→ TEXT:
= = = = = = =

The sad fact is that he is exactly like this. Whether brought on by sugar levels, or his own personality - it is who he is. Yes, the disease started it. Maybe the disease continues it. But it is who they are. "the center of the drama" - oh my, what a perfect description! LOL!!!

They do like to make everyone around them feel totally inept and incompetent, huh? Haven't quite figured that one out.

Put on a shell? Well, that's one way to put it. I prefer to say that every time he tries to put his monkey on my back, I fling it right back to him. LOL! This is his disease. This is his problem. I've said this before and I'll put it here again.....I have learned to simply tell him that he does not have permission to yell at me. He does not have permission to blame me. And when his mood gets really bad, then I run to Walmart, or the grocery or somewhere....just leave for a couple of hours. Because usually when I come home - he's past that mood.

Of course I'm copinq quite well right now because he's gone! LOL! Just read my past blogs and see how many, many times I have not coped. That's when I come here to vent.

I guess I need to write one more thing here. For the past 2 months, he has been making joking comments that he is going to quit his job and go live under a bridge. He will say that he has picked out his spot, that he's found one that has a power outlet. I want to think that he is joking, so I simply tell him he can go whenever he wants, but don't think I'll be there with you! But I wonder what is going through his mind that he has started this line of joking. He is now morbidly obese, his kidneys are at 20%.....I just wonder how long he has left and if in his mind this is his way of coping.

= = = = = = =

→ DATA UNDER STUDY:

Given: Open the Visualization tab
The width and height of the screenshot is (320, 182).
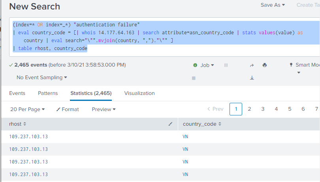Looking at the screenshot, I should 139,93.
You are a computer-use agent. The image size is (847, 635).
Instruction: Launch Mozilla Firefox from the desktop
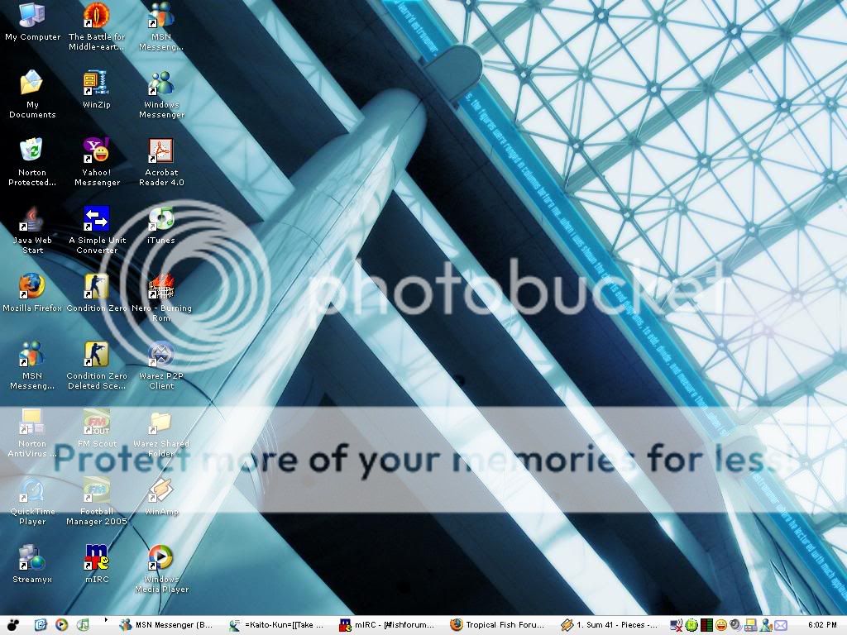(x=31, y=287)
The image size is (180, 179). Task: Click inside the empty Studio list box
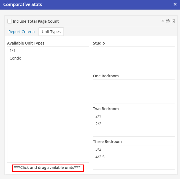click(134, 59)
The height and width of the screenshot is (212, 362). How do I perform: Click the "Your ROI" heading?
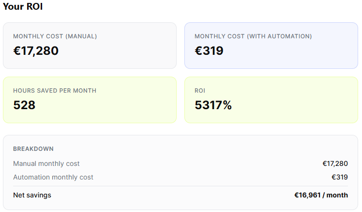click(x=23, y=7)
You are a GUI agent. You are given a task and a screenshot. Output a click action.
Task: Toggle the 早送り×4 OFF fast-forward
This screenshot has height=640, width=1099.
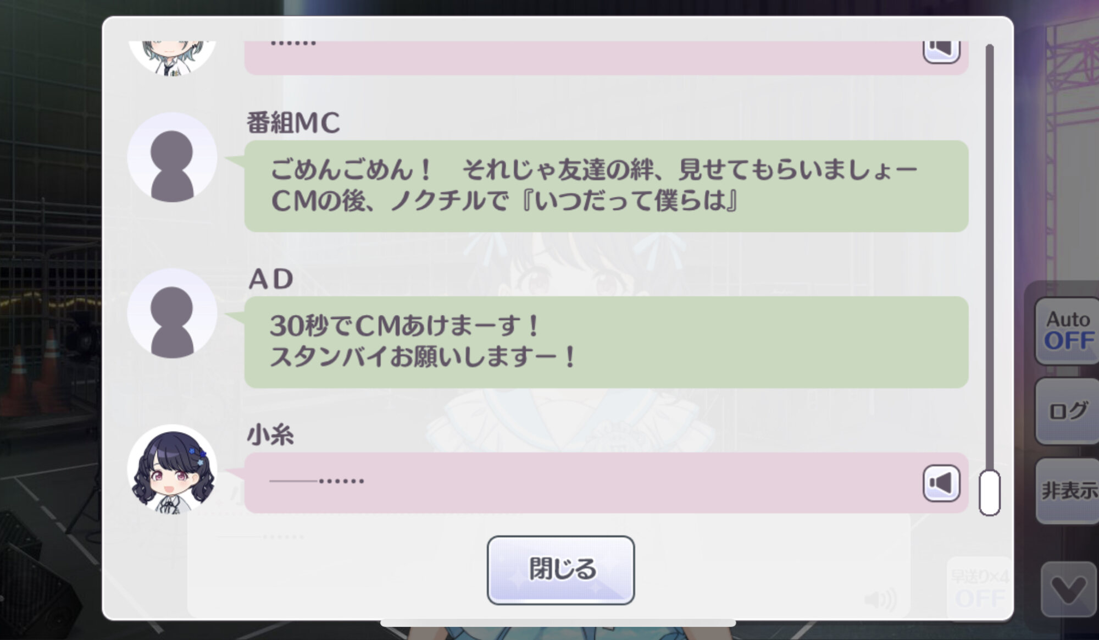click(x=980, y=588)
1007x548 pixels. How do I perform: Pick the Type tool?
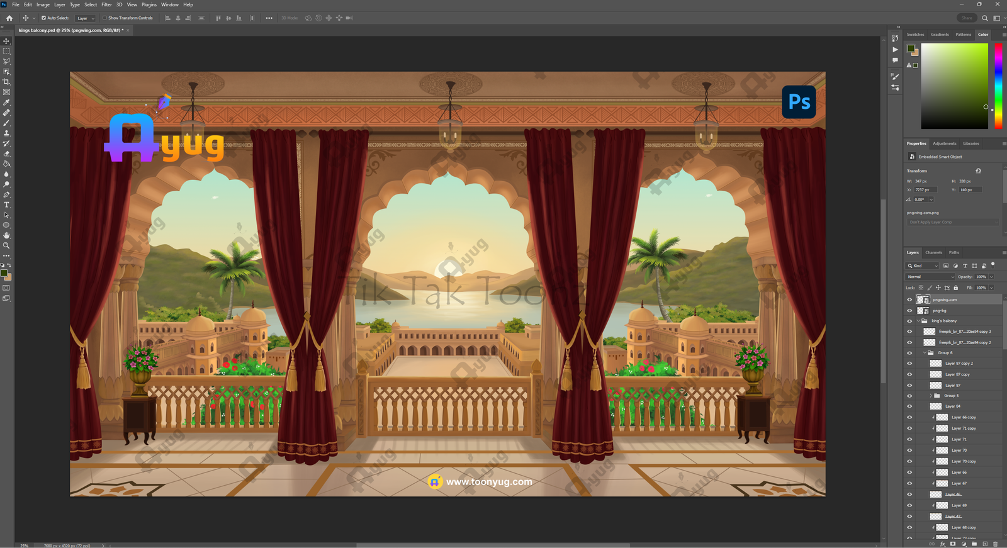coord(7,205)
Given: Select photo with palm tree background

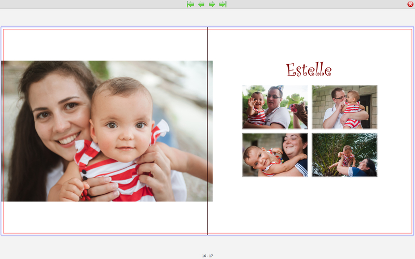Looking at the screenshot, I should coord(344,155).
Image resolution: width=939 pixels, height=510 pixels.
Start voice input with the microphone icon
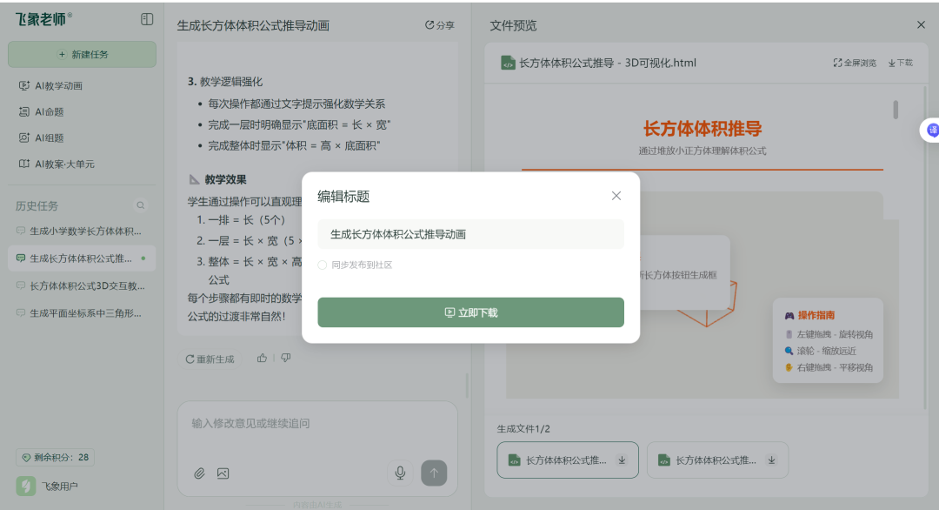(x=400, y=473)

= = = = = = =

Write out the stretch of the text above from "Put on a shell?" through "here to vent.", copying it word for word.

→ EXERCISE ANSWER:
Put on a shell? Well, that's one way to put it. I prefer to say that every time he tries to put his monkey on my back, I fling it right back to him. LOL! This is his disease. This is his problem. I've said this before and I'll put it here again.....I have learned to simply tell him that he does not have permission to yell at me. He does not have permission to blame me. And when his mood gets really bad, then I run to Walmart, or the grocery or somewhere....just leave for a couple of hours. Because usually when I come home - he's past that mood.

Of course I'm copinq quite well right now because he's gone! LOL! Just read my past blogs and see how many, many times I have not coped. That's when I come here to vent.